It would be an understatement to say that this 70’s science-fiction flick comes bearing a message. If the grating voice of Joan Baez in the movie’s soundtrack singing about the beauty of nature weren’t enough to enforce the tree-hugging moral, consider the presented scenario: There are no more trees or plant-life on earth. The only existing vegetation exists in large domes that move through outer space attached to a ship manned by three very unsympathetic astronauts, three robot drones akin to steel-plated television box sets on wheels (accomplished by employing double amputee actors), and one very vengeful astronaut hippy responsible for maintaining the several eco-domes—barefoot, while wearing a cloak. In spite of Earth’s request to radiate the domes into oblivion, our faithful, friend of all furry creatures and is determined to save the forests.

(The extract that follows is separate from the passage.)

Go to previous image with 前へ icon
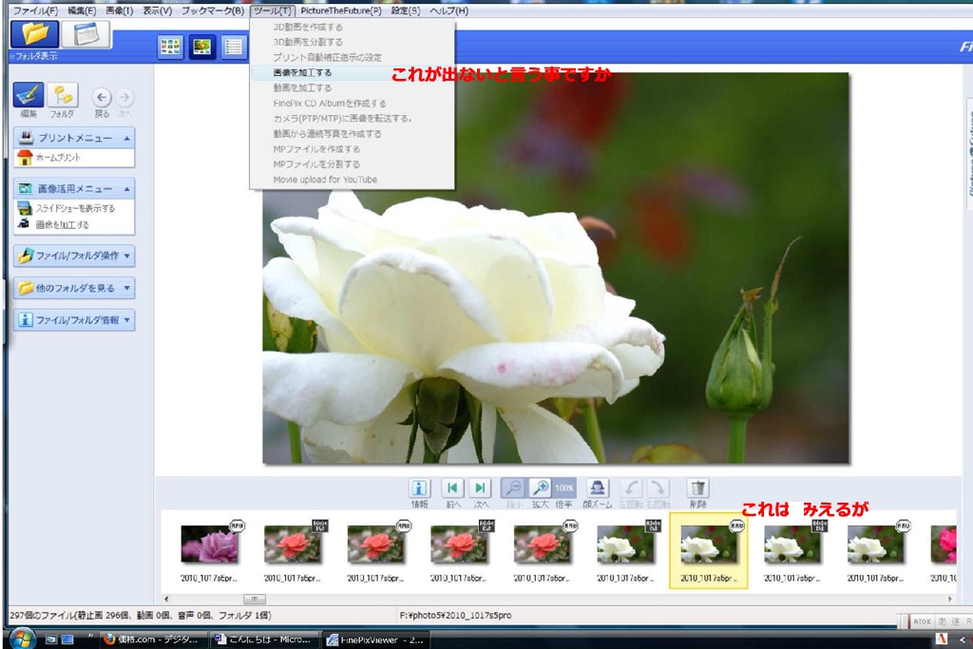(x=453, y=487)
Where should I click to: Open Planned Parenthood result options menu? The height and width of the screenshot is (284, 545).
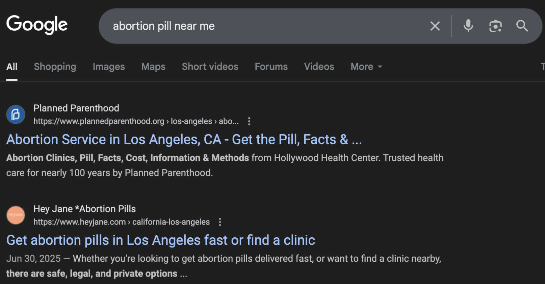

As retrospectively cheesy and over-simplified as this movie is, “Silent Running” carries such a strong “green-minded” stance that I would be interested what the writer would have done had all the information and understanding of global warming, oil dependency, and the global health dangers of genetically modified products were as present as they are now. Undoubtedly, this is what allowed stories such as “Children of Men” and “The Road” (the book, not the movie) to develop with such a keen focus on the present, providing a historically-relevant commentary through presenting a future based on a sensitive understanding of facts. Alas, we still have movies like “The Day After Tomorrow” that have full-access to an abundance of informed ideas and still manage to turn out as awful and senseless Hollywood flops.
For the best cheesey 70’s sci-fi, I would continue to regard “Logan’s Run” as the brightly colored, polyester zenith.